DATA PROVIDED>

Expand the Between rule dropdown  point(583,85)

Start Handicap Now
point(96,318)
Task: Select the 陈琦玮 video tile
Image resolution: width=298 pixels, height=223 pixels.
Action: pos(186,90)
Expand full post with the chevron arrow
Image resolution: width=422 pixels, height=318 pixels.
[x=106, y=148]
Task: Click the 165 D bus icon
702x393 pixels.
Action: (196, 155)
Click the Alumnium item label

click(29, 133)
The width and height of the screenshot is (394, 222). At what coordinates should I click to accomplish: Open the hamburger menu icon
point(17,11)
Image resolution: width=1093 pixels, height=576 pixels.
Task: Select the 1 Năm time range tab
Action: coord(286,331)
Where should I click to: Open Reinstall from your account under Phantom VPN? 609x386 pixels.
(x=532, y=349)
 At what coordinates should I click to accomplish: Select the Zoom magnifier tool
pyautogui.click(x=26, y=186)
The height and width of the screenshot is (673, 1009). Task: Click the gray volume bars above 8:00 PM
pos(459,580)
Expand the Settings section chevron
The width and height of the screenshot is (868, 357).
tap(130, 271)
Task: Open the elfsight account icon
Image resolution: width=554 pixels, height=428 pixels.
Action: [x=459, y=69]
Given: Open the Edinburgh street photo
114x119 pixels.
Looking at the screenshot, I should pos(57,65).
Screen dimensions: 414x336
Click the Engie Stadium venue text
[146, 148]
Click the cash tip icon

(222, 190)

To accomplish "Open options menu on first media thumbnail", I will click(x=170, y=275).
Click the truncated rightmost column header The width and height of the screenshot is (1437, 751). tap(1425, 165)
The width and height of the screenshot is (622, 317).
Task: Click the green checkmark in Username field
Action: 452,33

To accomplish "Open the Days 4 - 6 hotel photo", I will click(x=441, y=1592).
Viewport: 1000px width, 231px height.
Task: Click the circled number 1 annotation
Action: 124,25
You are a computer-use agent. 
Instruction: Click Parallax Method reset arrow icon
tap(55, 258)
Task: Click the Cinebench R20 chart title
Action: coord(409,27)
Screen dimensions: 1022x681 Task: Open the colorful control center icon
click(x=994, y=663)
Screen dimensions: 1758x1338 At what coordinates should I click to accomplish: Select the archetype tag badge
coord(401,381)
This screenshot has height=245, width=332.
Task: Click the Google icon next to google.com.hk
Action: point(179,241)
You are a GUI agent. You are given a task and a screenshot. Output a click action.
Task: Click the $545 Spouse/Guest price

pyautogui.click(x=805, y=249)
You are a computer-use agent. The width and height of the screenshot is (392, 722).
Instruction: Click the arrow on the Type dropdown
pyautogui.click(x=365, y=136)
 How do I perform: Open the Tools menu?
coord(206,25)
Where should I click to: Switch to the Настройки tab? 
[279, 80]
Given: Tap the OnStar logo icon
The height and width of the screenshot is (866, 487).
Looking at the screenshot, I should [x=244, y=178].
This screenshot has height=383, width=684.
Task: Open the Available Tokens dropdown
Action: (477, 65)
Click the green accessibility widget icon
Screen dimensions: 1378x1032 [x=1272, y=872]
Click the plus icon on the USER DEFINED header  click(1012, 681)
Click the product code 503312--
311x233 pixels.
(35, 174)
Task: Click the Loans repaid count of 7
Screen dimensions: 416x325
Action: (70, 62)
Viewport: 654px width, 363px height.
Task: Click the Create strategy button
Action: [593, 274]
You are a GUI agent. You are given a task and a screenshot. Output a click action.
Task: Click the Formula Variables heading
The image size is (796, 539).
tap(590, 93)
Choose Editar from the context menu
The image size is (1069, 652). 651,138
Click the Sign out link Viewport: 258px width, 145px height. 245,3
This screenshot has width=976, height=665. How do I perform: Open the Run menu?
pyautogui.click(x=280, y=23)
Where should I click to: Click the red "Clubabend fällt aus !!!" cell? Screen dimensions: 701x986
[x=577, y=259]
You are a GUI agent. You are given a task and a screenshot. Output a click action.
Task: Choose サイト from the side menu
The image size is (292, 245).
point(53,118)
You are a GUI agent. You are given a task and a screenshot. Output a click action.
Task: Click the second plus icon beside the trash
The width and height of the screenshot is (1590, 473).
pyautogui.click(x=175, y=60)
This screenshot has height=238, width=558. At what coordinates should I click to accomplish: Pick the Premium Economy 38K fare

EXERCISE INSTRUCTIONS>
Copy out exactly the lines from the one containing "The image size is (796, 539)." through the last line above, keeping both end lines.

EXERCISE RESPONSE>
The image size is (796, 539).
tap(590, 93)
Choose Editar from the context menu
The image size is (1069, 652). 651,138
Click the Sign out link Viewport: 258px width, 145px height. 245,3
This screenshot has width=976, height=665. How do I perform: Open the Run menu?
pyautogui.click(x=280, y=23)
Where should I click to: Click the red "Clubabend fällt aus !!!" cell? Screen dimensions: 701x986
[x=577, y=259]
You are a GUI agent. You are given a task and a screenshot. Output a click action.
Task: Choose サイト from the side menu
The image size is (292, 245).
point(53,118)
You are a GUI agent. You are given a task and a screenshot. Output a click action.
Task: Click the second plus icon beside the trash
The width and height of the screenshot is (1590, 473).
pyautogui.click(x=175, y=60)
This screenshot has height=238, width=558. At what coordinates should I click to accomplish: Pick the Premium Economy 38K fare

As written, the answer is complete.